N30 Pharmaceuticals Appoints Jon Congleton as President and CEO
BOULDER, Colo., Dec. 22, 2014 /PRNewswire/ -- N30 Pharmaceuticals, Inc. ("N30 Pharma"), a clinical-stage, biopharmaceutical company focused on the development of therapies for cystic fibrosis (CF), announced today that the Company's board of directors has appointed Jon Congleton to the position of President and Chief Executive Officer (CEO). Congleton will also join the Company's board of directors.
Congleton brings more than twenty-five years of senior management and product commercialization experience in the pharmaceutical industry to N30 Pharma. Congleton was previously at Teva Pharmaceuticals, Ltd., where over 18 years he held positions in general management and global strategic marketing, including Senior Vice President of Teva's Central Nervous System Global Franchise, Senior Vice President of the Global Medicines Group, and General Manager of Teva Neuroscience, Inc. Congleton graduated from Kansas State University with a bachelor's degree in marketing and a focus in microbiology.
"It is an exciting time to be joining N30 Pharmaceuticals, with the Company's lead compound, N91115 for cystic fibrosis, moving through Phase 1 clinical trials after encouraging early data," said Congleton. "N91115 is intended to address a significant unmet need in the treatment of cystic fibrosis, and I look forward to working with the N30 team to advance this novel compound through clinical development."
N30 Pharma recently secured $30 million in a private placement of its preferred stock. Proceeds from the financing will be used primarily to advance the Company's clinical trial program for N91115.
"Jon's mix of business development, operations and commercialization experience make him well suited to drive N30 through its next phase of development," said Howard Furst, M.D., chairman of the board of directors of N30 Pharma and partner at Deerfield Management Company, LP. "Jon is an industry veteran with an excellent reputation for growing organizations, driving corporate development activities and building and commercializing pipelines, and we believe the Company will build upon its solid foundation under his leadership."
N91115 is a novel inhibitor of S-nitrosoglutathione reductase (GSNOR). N30 Pharma recently completed a Phase 1 dose-escalation trial of orally administered N91115 in healthy volunteers. No dose limiting toxicities were identified by the data monitoring committee for the trial. Trials in CF patients with the F508del-CFTR mutation are now underway. In preclinical studies, N91115 has been shown to increase the function of F508del-CFTR, the mutant protein that is estimated to be present in almost 90 percent of CF patients.
About Cystic Fibrosis
CF is a life-threatening, genetic disease that primarily affects the lungs and digestive system. According to the Cystic Fibrosis Foundation (www.cff.org), an estimated 30,000 children and adults in the United States and 70,000 people worldwide have CF.
CF is characterized by a defect in the chloride channel of human cells known as the "cystic fibrosis transmembrane conductance regulator," or CFTR, which is caused by a mutation of the CFTR gene.
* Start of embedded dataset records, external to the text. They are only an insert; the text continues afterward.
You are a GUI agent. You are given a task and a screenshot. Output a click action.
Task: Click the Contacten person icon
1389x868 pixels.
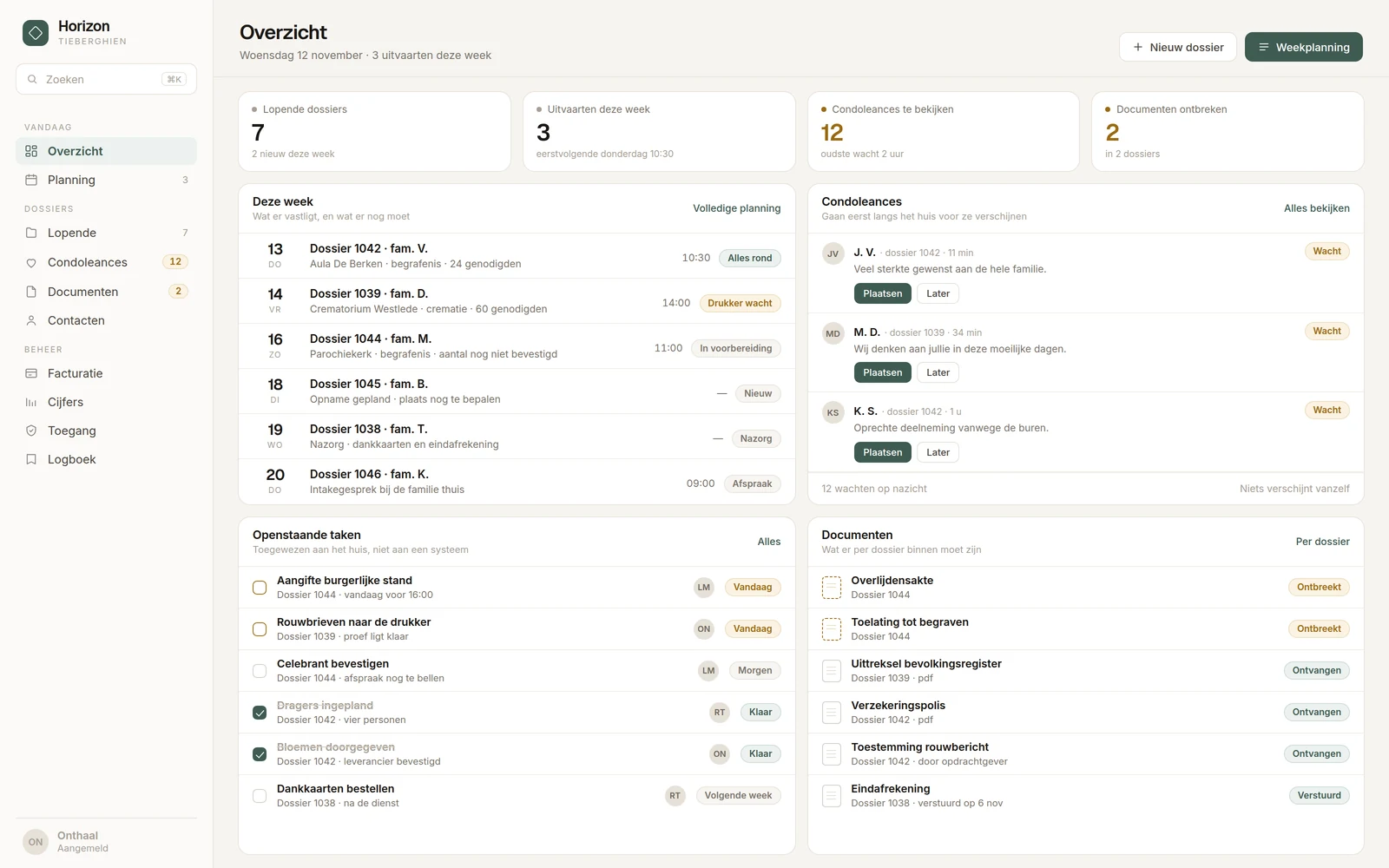click(x=31, y=320)
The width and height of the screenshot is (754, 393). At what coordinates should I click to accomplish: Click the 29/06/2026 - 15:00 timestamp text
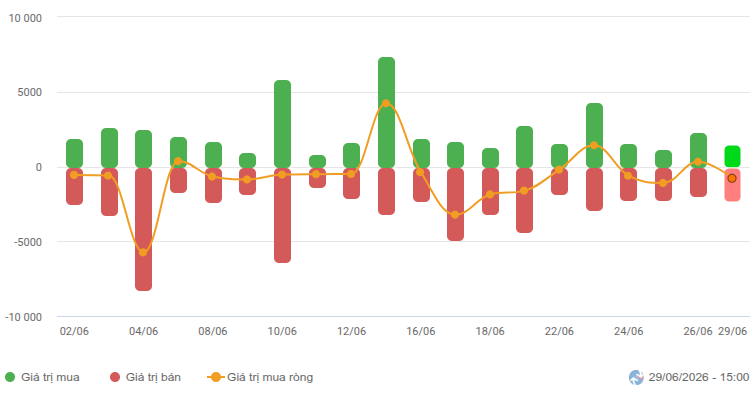tap(699, 377)
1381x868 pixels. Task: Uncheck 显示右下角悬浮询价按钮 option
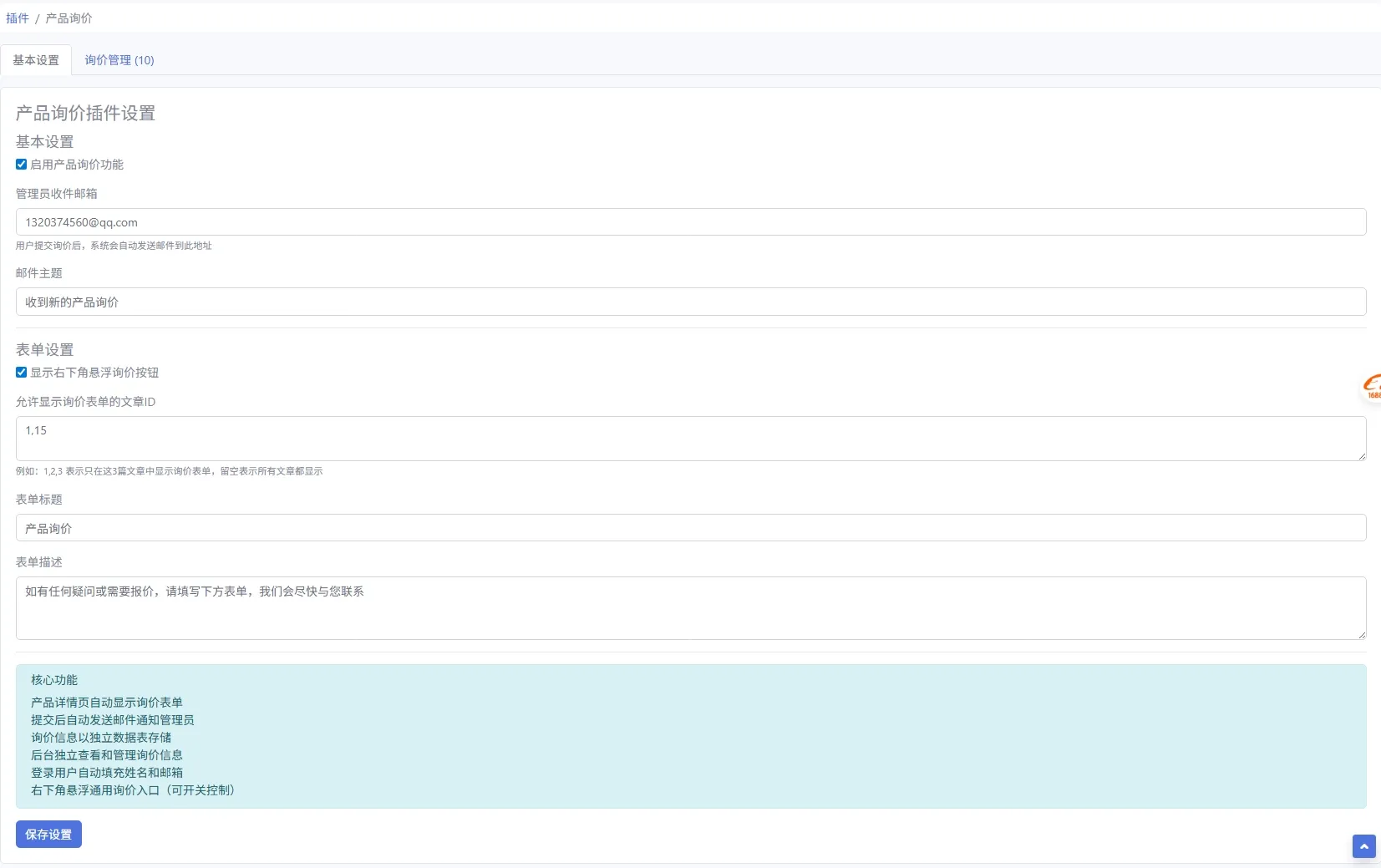click(x=21, y=373)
CFTR is critical for the adequate hydration of the lungs and other organs of the body.
Researchers have identified more than 1,800 mutations in the CF gene, and it is estimated that approximately 48 percent of CF patients in the United States have two copies of the F508del-CFTR mutation, and an additional 39 percent have one copy of this mutation.
As a consequence of the mutation in the F508del-CFTR gene, patients produce a defective form of CFTR protein that fails to adequately transport fluid. With N91115, N30 Pharma aims to increase CFTR function and restore proper hydration to critical organs, particularly the lungs.
About N30 Pharmaceuticals, Inc.
N30 Pharma (www.n30pharma.com) is a privately held, clinical-stage, biopharmaceutical company headquartered in Boulder, Colorado. It is the first company to discover and develop small molecules targeting GSNOR. N30 Pharma is dedicated to making a difference in the lives of patients with cystic fibrosis and their families.